By Richard Wingfield

GPD has responded to the European Commission’s consultation on its White Paper on artificial intelligence (AI), published in February. The White Paper set out the Commission’s proposals for measures relating to AI that it intends to take, inviting feedback on its specific proposals.

In our response, we acknowledge the many benefits that AI can bring, including greater opportunities to enjoy human rights—while also highlighting the risks it can pose to human rights, particularly to the rights to privacy and non-discrimination. We therefore conclude  that further efforts are needed, including regulation, to ensure that those risks are mitigated against.

Our response is delivered in two parts: a detailed set of answers to the specific questions posed by the Commission, and a standalone submission which analyses the proposals from a human rights perspective. 

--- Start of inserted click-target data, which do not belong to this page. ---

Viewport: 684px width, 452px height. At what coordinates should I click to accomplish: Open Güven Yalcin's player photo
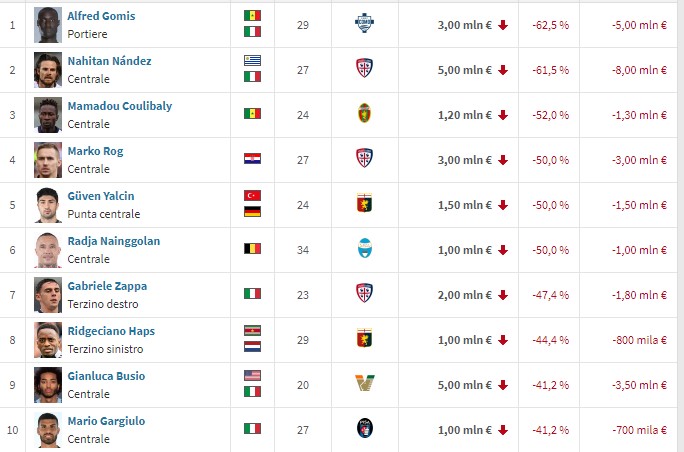(47, 203)
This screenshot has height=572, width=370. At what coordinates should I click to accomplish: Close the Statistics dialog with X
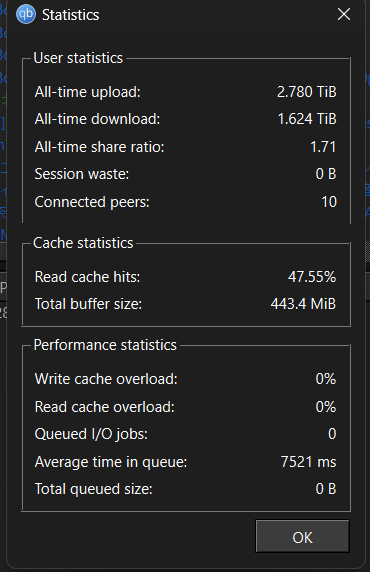[344, 15]
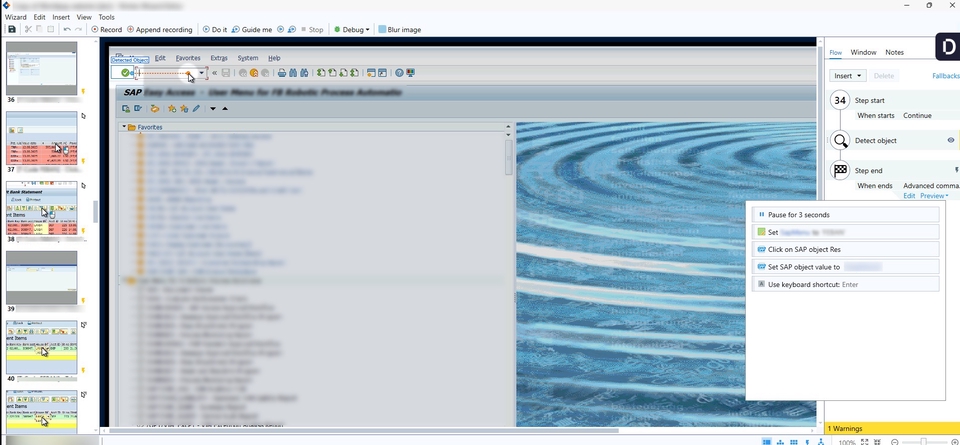This screenshot has width=960, height=445.
Task: Open the Debug dropdown
Action: coord(352,30)
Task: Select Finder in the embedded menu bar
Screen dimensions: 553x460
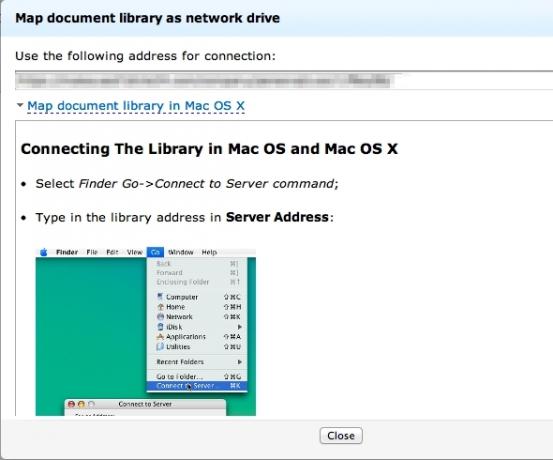Action: pos(67,252)
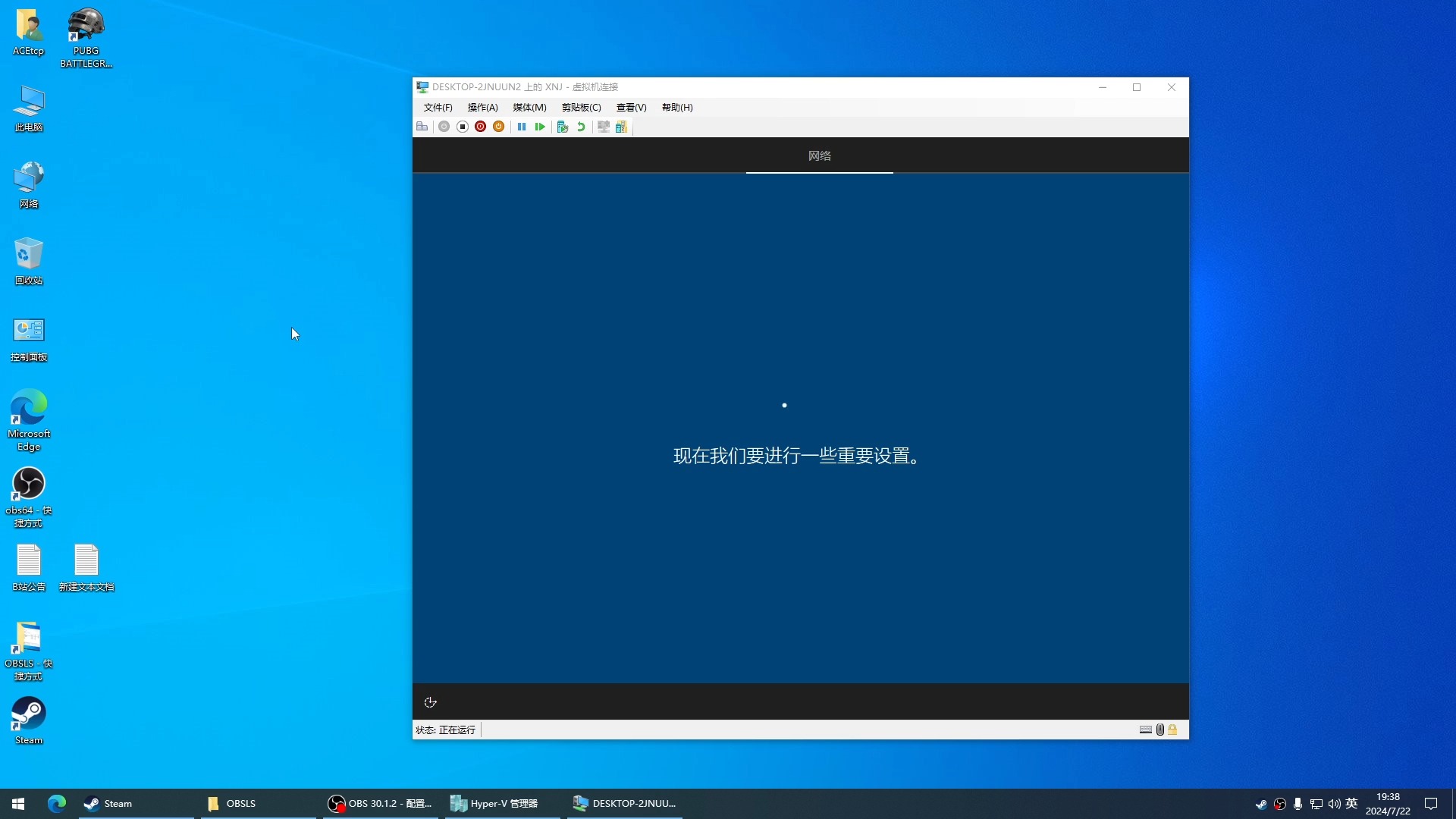Viewport: 1456px width, 819px height.
Task: Create a checkpoint of the VM
Action: pos(563,127)
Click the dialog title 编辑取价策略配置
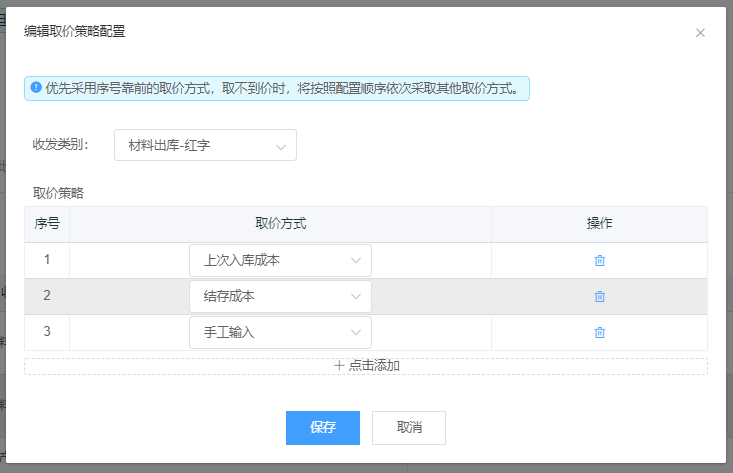Image resolution: width=733 pixels, height=473 pixels. pyautogui.click(x=75, y=32)

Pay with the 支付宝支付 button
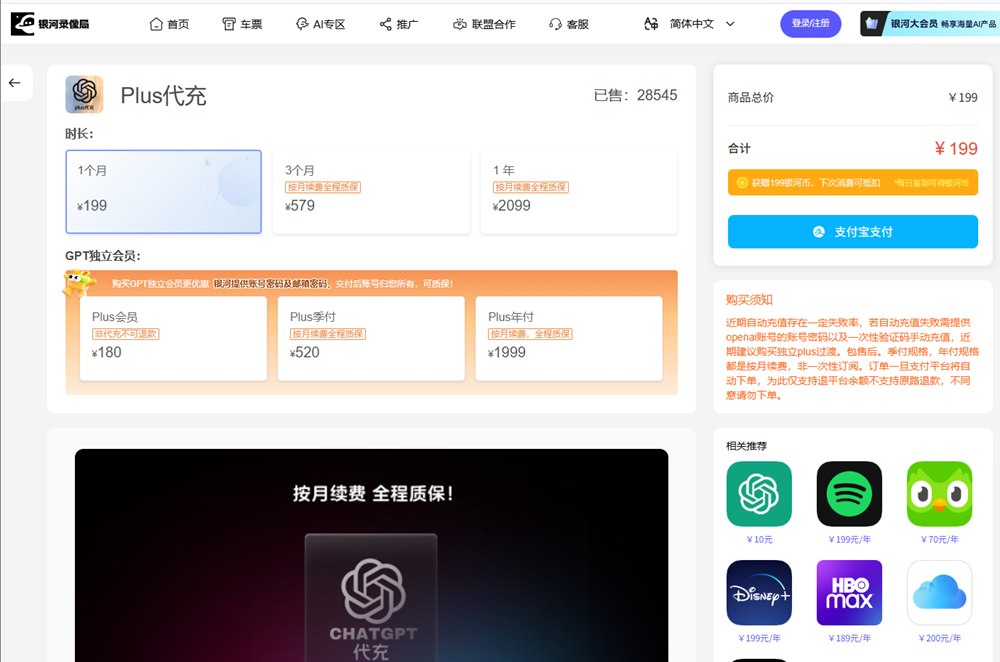click(x=852, y=231)
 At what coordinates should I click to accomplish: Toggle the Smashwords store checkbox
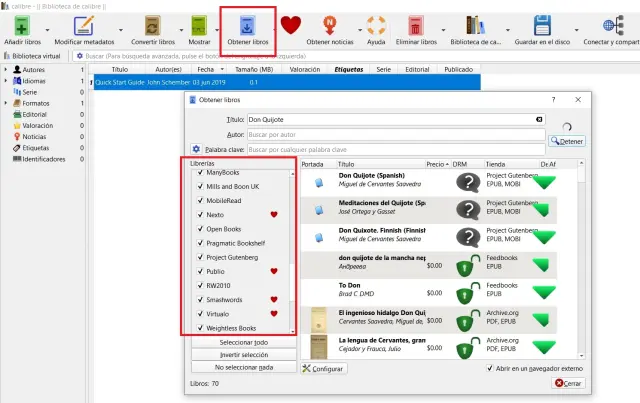(x=201, y=299)
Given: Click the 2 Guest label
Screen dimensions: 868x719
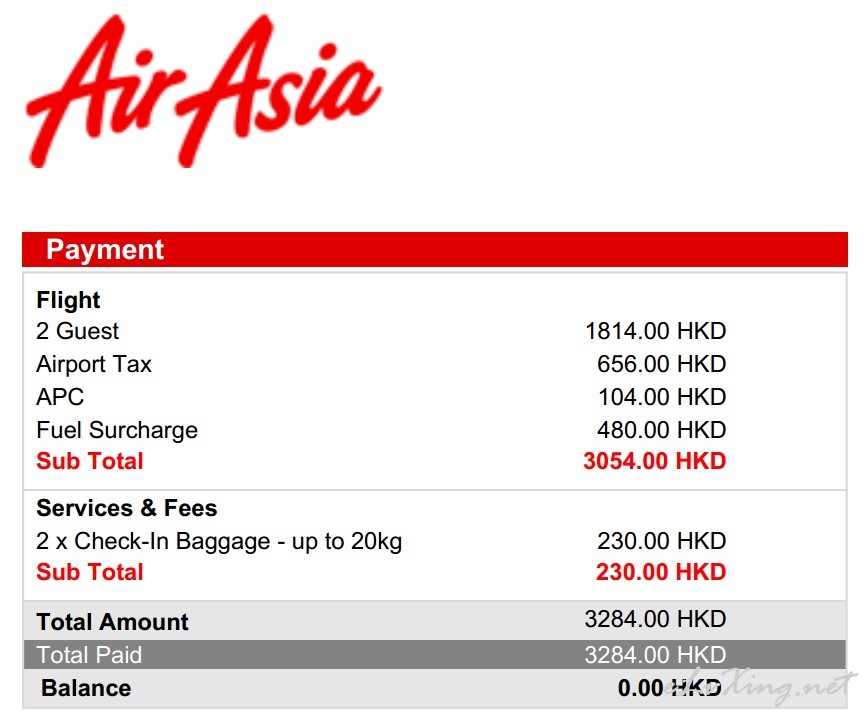Looking at the screenshot, I should (78, 331).
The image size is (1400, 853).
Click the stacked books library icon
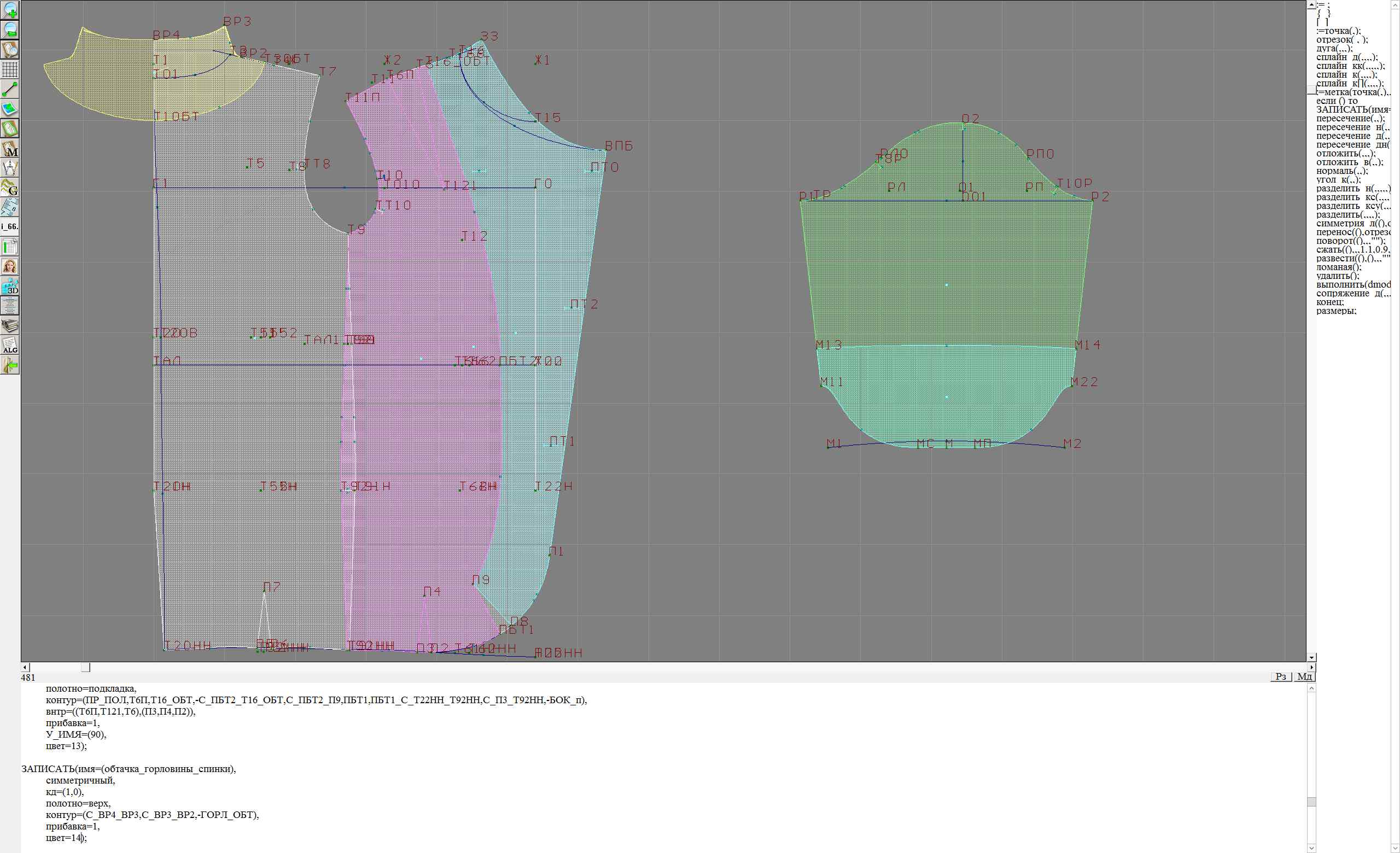tap(10, 325)
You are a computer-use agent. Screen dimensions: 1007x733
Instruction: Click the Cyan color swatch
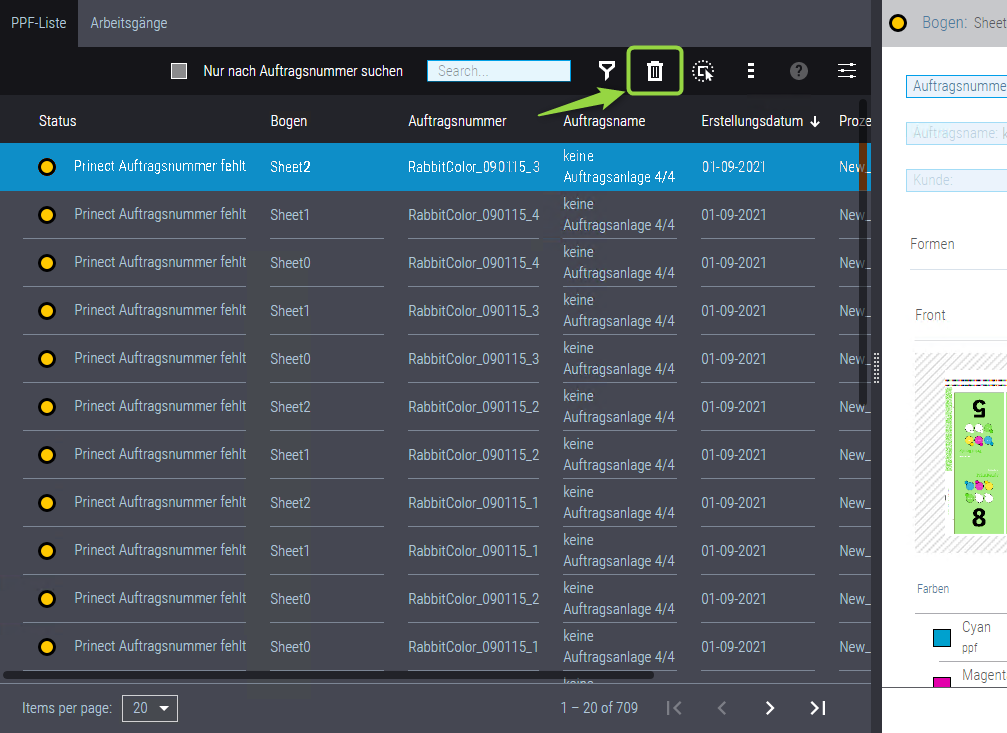point(941,637)
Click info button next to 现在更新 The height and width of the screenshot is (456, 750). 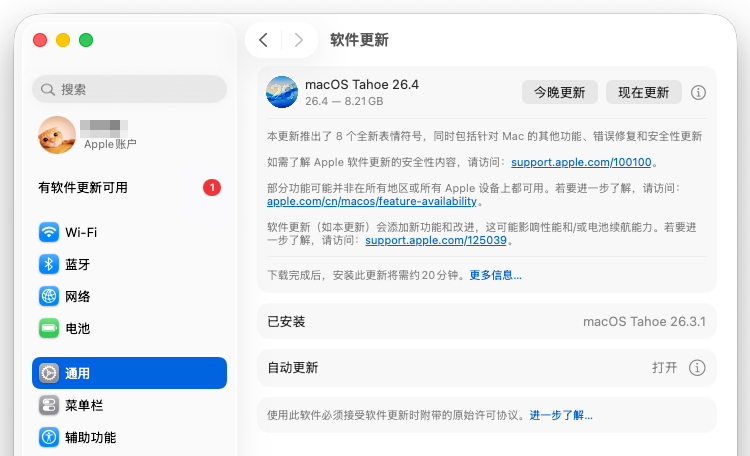pos(698,92)
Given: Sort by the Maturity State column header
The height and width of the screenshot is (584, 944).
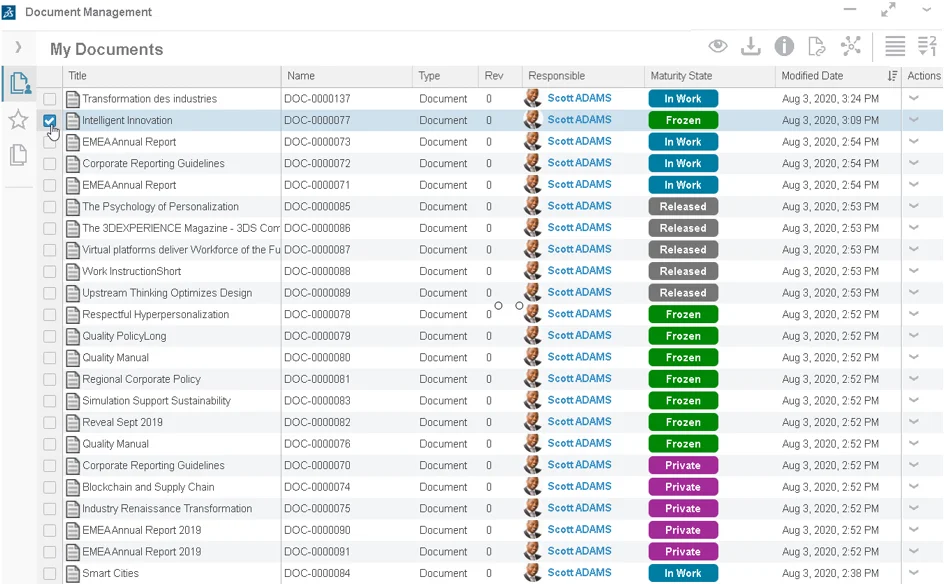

Our submission makes a series of specific recommendations to the Commission on how to take forward the proposals in the White Paper in a way which will best ensure the protection of human rights. These include:

  • Steps the Commission should take to ensure that support for research and innovation on AI ensures that human rights are protected and promoted;
  • How education and training programmes related to AI could incorporate human rights considerations;
  • Ensuring that steps taken to support SMEs developing AI technologies, and public sector authorities procuring it, include capacity-building on human rights implications;
  • Critical elements of any new regulatory framework on AI, such as ensuring that any applications of AI which have the potential to significantly interfere with an individual’s human rights should always be considered as “high-risk”, and requirements for human rights impact assessments to be undertaken; and
  • Restrictions and safeguards on the use of facial recognition technology in public spaces, in order to mitigate risks to the rights to privacy and non-discrimination.



It’s not currently known when the Commission will respond to the consultation, or the exact next steps it will take. However, it is expected that the Commission will publish its response, and possibly any proposed legislation, in the early part of 2021.